### WHAT TO WORK ON
Copy out the lines of the records below verbatim, from the line containing "Given: Toggle Screenshot" through the end of the records, inclusive, and leave the pictures out.

### DATA FOR THE TASK
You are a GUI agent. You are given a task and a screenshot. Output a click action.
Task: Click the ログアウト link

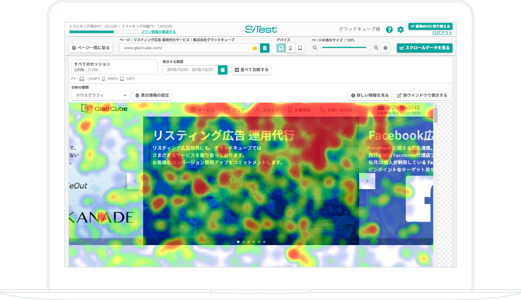442,33
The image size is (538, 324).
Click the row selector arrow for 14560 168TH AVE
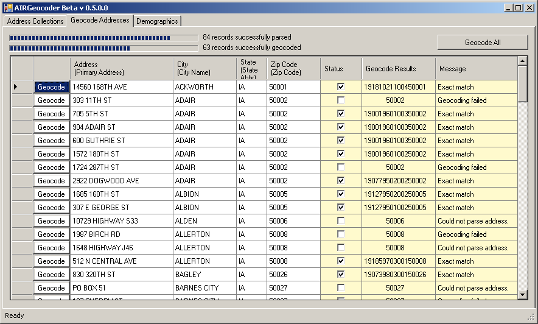pyautogui.click(x=16, y=87)
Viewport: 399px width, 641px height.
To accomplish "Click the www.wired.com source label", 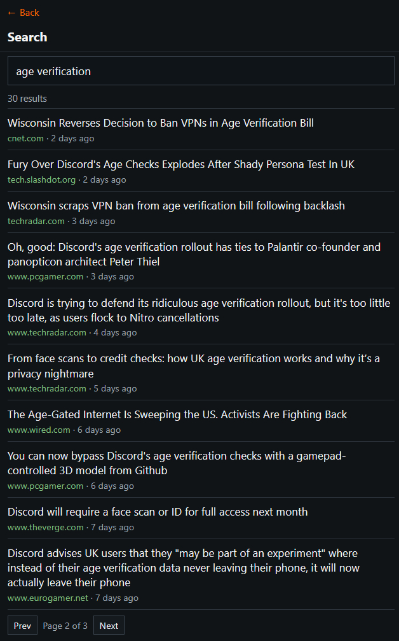I will pos(39,430).
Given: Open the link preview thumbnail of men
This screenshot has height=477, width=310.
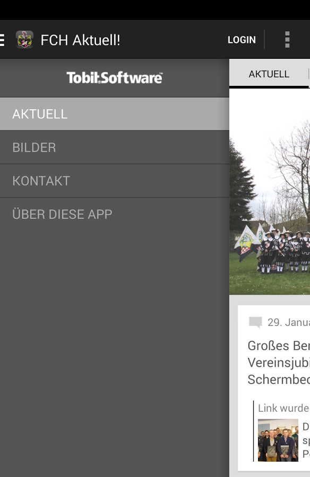Looking at the screenshot, I should [278, 440].
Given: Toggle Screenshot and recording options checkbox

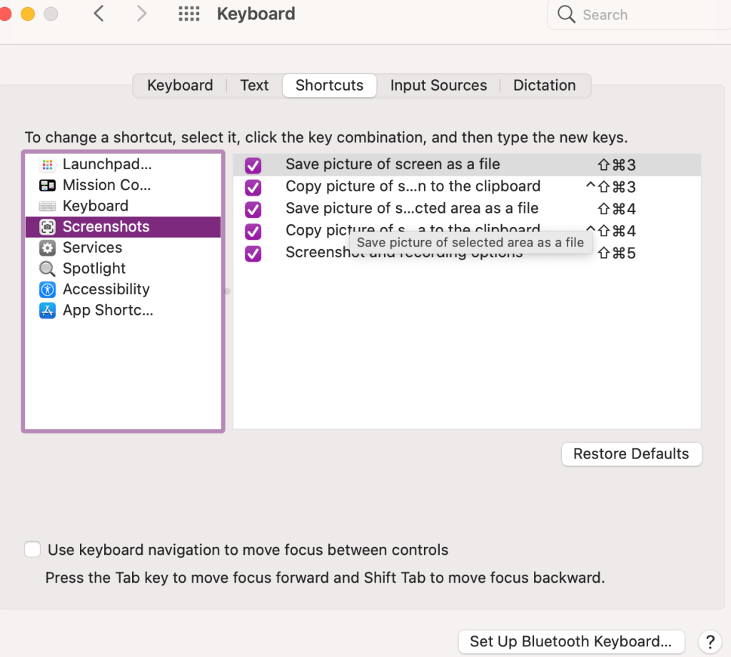Looking at the screenshot, I should pos(253,254).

### FINISHED ANSWER
Given: Toggle Screenshot and recording options checkbox

Looking at the screenshot, I should pos(253,254).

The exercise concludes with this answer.